Como previsto na EC 39/2002, a contribuição incidiria sobre todos os consumidores de energia elétrica, podendo ser cobrada na própria conta de energia elétrica. Mesmo assim, houve um caso levado ao Supremo onde se alegava que a instituição de uma cobrança desta maneira, restringindo o universo de cobrança apenas aos consumidores de energia elétrica ofendia o princípio da isonomia, pois ela não poderia ser cobrada de todos os seus beneficiários, além de queixas sobre a progressividade do tributo. O egrégio tribunal afastou as alegações de inconstitucionalidade, esclarecendo nesta jurisprudência sobre a COSIP que a contribuição foi estabelecida constitucionalmente para ser cobrada de todos os consumidores de energia elétrica, e que isso não ofende a isonomia, uma vez que não há necessidade de relação direta entre pagadores e beneficiários do serviço de iluminação pública (referibilidade). Além disso, pontuou que a progressividade não possui relação direta com o benefício, mas sim com capacidade contributiva, sendo constitucional, consolidando assim uma sólida jurisprudência sobre a COSIP.
O direito tributário brasileiro teve várias influências em seu desenvolvimento durante o século XX. A teoria tripartite mesmo teve grande influência do direito alemão, sendo compatível com os contornos de um estado liberal.
O estado brasileiro, como tantos outros, teve também outras ideias que trouxeram novas formas de se enxergar a atuação estatal no sentido de garantir direitos, de reduzir as desigualdades sociais, de integrar sua população a uma extensa rede de proteção social.

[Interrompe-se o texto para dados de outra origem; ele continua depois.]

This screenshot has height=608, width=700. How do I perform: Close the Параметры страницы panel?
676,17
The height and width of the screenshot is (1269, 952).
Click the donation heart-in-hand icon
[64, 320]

A teoria econômica moderna passou a considerar o estado um agente promotor do desenvolvimento econômico, de forma a exercer três funções distintas: a função alocativa, que trataria de prover bens e serviços públicos onde o investimento privado ainda não teria chegado; a função distributiva, que trata de distribuir os recursos públicos mais para quem mais precisa, de forma a reduzir as desigualdades sociais; e a função estabilizadora, encarregada de manter a estabilidade econômica durante as crises econômicas que ocasionalmente ocorrem.

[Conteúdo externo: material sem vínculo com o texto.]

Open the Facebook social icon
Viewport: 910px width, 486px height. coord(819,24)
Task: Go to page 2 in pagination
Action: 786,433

Como todas as teorias assimiladas, o campo teórico lida com abstrações, e o exercício prático delas trata com a realidade. Existem limitações e adaptações que devem ser feitas para adequar a teoria ao mundo dos fatos. E também existem consequências. O exercício de tais teorias que exigem um papel mais prestacionista, mais garantidor do estado teve como uma dessas consequências um aumento do tamanho estatal, bem como um aumento do custo do estado.
A questão da iluminação pública, com a criação de taxa, a jurisprudência e posterior criação da COSIP demonstram aspectos desta problemática. Isso sem deixar de enfatizar aqui que a iluminação pública é um serviço essencial, destinado, entre outras coisas, a aumentar a segurança dos cidadãos e a prover melhor indicação geográfica sobre o espaço, constituindo uma forma de garantir o direito de ir e vir.

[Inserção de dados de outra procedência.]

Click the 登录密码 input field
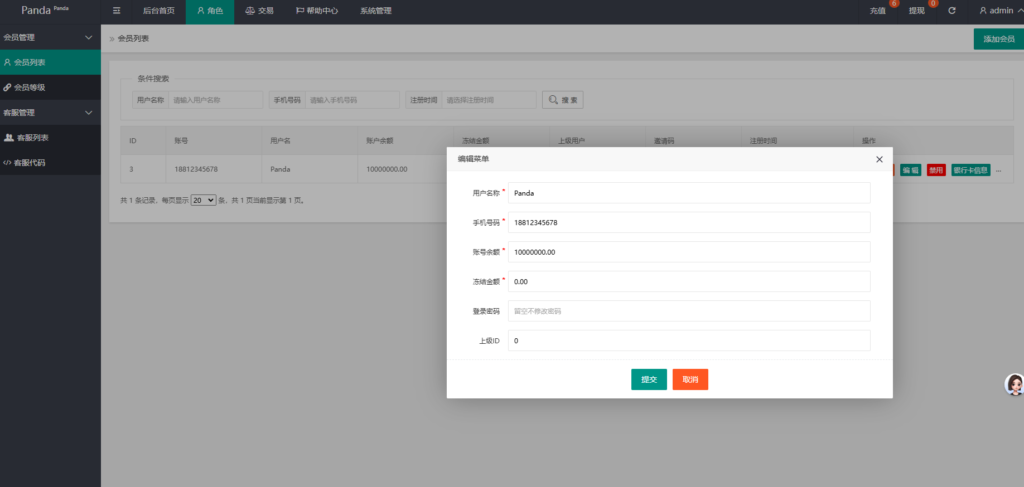Viewport: 1024px width, 487px height. click(689, 311)
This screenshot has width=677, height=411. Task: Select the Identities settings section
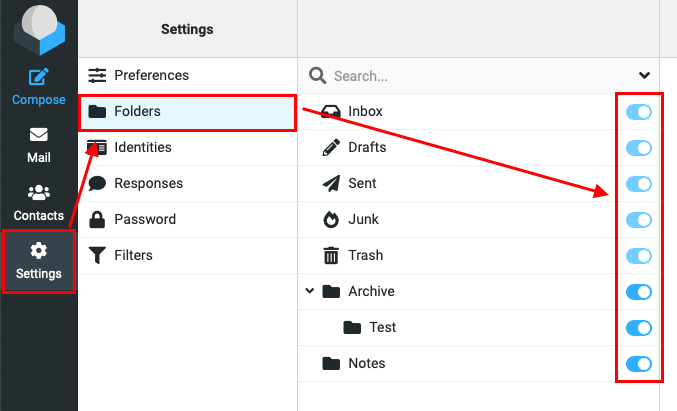click(x=142, y=147)
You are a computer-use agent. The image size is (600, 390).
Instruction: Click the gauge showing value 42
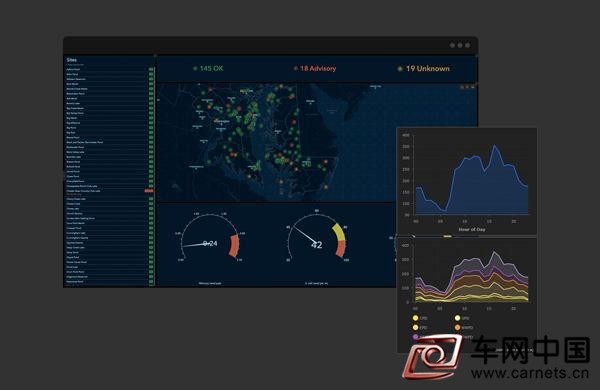(x=316, y=239)
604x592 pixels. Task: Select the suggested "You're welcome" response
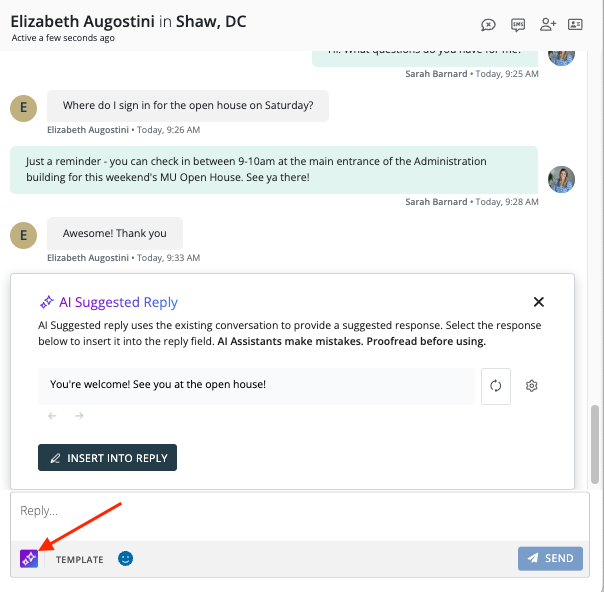coord(256,384)
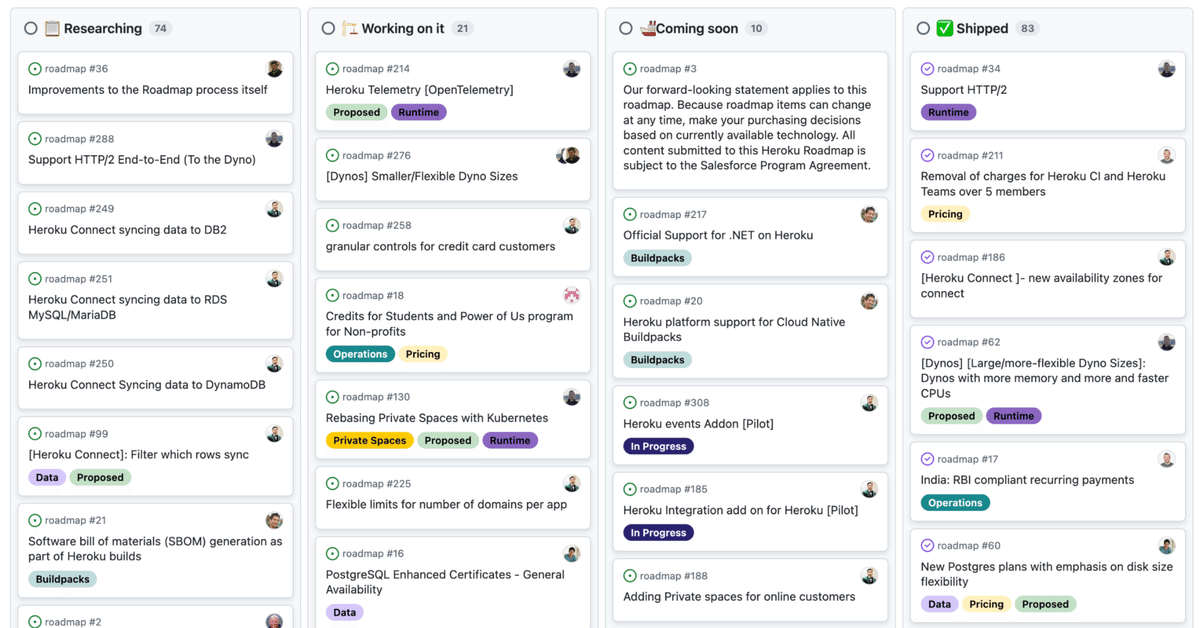Click the assignee avatar on roadmap #217 card
This screenshot has height=628, width=1200.
pyautogui.click(x=869, y=214)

O direito tributário se adapta aos tempos e alguns conceitos e princípios são essenciais neste processo, como a referibilidade, que vai relacionar uma coletividade que vai se beneficiar deste benefício público; e a capacidade contributiva, através da progressividade, vai buscar recursos gravando os contribuintes de acordo com suas capacidades de pagamento; e também a razoabilidade e proporcionalidade, com vistas a equacionar o tributo de acordo com a medida mais justa: se for muito baixo, não sustenta o custeio, ao passo que se for muito alto, onera excessivamente o contribuinte.